## Your objective
Print the items from the line with "Task: Change language from English in footer" up to and including the line with "Action: (33, 326)", keeping every line unchanged.

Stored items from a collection
>> BEGIN
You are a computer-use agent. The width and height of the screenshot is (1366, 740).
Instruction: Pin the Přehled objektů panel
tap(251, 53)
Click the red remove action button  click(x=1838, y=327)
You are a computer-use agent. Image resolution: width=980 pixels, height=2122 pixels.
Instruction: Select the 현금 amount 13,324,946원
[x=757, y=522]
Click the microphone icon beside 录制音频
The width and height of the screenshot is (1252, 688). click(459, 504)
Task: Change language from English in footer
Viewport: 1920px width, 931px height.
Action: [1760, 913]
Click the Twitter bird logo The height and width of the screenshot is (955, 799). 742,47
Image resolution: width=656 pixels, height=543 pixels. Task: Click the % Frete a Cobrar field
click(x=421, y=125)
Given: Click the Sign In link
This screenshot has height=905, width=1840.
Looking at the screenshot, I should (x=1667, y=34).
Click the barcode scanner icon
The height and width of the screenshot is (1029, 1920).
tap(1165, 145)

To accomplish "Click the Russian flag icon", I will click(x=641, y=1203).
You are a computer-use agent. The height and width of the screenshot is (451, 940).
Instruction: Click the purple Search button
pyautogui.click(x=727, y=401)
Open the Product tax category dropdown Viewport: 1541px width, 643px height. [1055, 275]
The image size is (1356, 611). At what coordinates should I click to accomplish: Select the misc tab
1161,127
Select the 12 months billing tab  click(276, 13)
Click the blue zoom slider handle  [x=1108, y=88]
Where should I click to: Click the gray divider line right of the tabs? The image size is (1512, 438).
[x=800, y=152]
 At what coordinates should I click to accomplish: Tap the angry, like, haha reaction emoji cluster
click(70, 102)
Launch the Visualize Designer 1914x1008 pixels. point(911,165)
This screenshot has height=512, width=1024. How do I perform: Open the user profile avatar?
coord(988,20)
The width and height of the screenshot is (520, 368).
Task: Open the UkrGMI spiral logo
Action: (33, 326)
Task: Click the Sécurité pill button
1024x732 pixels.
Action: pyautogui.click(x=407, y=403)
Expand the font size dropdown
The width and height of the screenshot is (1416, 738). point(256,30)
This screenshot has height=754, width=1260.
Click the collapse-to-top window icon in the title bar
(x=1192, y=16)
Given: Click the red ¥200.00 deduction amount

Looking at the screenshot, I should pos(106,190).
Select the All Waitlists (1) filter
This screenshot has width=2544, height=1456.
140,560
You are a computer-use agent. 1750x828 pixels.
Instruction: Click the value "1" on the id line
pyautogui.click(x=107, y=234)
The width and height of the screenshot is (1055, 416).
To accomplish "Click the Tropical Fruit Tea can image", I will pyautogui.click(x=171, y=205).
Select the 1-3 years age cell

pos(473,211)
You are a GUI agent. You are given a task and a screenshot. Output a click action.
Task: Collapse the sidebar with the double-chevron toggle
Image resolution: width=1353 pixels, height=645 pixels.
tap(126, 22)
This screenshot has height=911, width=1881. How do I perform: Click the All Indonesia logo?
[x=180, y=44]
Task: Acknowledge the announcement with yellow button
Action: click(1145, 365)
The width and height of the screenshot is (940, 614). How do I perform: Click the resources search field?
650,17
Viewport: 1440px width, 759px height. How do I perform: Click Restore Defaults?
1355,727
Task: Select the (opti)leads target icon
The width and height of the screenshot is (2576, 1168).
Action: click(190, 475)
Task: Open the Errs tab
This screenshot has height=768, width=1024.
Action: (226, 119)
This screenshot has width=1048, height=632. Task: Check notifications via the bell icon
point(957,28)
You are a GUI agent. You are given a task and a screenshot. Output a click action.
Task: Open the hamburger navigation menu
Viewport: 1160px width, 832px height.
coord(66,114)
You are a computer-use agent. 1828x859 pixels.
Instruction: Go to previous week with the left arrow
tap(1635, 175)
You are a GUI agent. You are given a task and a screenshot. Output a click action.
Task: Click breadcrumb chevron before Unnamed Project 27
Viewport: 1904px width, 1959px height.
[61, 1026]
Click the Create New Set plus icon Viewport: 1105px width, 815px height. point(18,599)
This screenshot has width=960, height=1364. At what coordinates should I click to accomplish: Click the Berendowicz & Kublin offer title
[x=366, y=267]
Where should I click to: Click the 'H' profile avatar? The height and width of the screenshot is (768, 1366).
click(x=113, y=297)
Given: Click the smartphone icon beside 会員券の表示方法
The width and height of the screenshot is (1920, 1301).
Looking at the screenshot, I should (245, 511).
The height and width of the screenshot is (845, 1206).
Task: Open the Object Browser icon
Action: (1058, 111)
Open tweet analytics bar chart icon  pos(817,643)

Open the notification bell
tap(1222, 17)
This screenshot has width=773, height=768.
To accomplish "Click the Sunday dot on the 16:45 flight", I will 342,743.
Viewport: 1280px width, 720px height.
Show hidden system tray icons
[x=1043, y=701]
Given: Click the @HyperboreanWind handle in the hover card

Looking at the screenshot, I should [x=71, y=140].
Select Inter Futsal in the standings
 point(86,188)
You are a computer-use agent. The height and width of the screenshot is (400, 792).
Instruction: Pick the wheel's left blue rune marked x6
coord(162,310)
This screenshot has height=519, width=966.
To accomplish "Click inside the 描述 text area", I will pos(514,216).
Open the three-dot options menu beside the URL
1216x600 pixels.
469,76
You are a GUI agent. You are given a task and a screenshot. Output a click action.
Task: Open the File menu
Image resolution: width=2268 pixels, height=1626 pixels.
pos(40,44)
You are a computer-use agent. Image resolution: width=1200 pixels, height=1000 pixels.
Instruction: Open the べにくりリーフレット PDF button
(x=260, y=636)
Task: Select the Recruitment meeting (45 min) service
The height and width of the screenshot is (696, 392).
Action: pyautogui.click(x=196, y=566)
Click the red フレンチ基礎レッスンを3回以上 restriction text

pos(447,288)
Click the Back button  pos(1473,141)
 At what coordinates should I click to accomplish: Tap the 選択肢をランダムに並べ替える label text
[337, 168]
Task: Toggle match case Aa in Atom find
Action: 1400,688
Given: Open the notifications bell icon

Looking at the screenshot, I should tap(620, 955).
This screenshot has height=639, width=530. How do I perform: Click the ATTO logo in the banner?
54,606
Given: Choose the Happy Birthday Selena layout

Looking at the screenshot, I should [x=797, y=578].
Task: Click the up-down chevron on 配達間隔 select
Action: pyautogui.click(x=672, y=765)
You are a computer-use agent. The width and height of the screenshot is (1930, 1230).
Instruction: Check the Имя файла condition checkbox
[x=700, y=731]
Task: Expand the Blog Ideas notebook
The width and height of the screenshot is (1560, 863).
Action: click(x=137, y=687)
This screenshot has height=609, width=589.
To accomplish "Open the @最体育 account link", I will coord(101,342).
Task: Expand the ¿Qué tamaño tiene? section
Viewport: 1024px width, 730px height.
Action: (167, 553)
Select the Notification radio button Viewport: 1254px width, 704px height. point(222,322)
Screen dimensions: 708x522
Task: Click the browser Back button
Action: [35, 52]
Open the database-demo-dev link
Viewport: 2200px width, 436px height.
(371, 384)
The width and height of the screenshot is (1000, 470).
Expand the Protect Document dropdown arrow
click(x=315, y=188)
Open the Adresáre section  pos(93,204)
>> END
## Exercise output
Task: Change language from English in footer
Viewport: 1920px width, 931px height.
Action: [1760, 913]
Click the Twitter bird logo The height and width of the screenshot is (955, 799). 742,47
Image resolution: width=656 pixels, height=543 pixels. Task: Click the % Frete a Cobrar field
click(x=421, y=125)
Given: Click the Sign In link
This screenshot has height=905, width=1840.
Looking at the screenshot, I should (x=1667, y=34).
Click the barcode scanner icon
The height and width of the screenshot is (1029, 1920).
tap(1165, 145)

To accomplish "Click the Russian flag icon", I will click(x=641, y=1203).
You are a computer-use agent. The height and width of the screenshot is (451, 940).
Instruction: Click the purple Search button
pyautogui.click(x=727, y=401)
Open the Product tax category dropdown Viewport: 1541px width, 643px height. [1055, 275]
The image size is (1356, 611). At what coordinates should I click to accomplish: Select the misc tab
1161,127
Select the 12 months billing tab  click(276, 13)
Click the blue zoom slider handle  [x=1108, y=88]
Where should I click to: Click the gray divider line right of the tabs? The image size is (1512, 438).
[x=800, y=152]
 At what coordinates should I click to accomplish: Tap the angry, like, haha reaction emoji cluster
click(70, 102)
Launch the Visualize Designer 1914x1008 pixels. point(911,165)
This screenshot has height=512, width=1024. How do I perform: Open the user profile avatar?
coord(988,20)
The width and height of the screenshot is (520, 368).
Task: Open the UkrGMI spiral logo
Action: (33, 326)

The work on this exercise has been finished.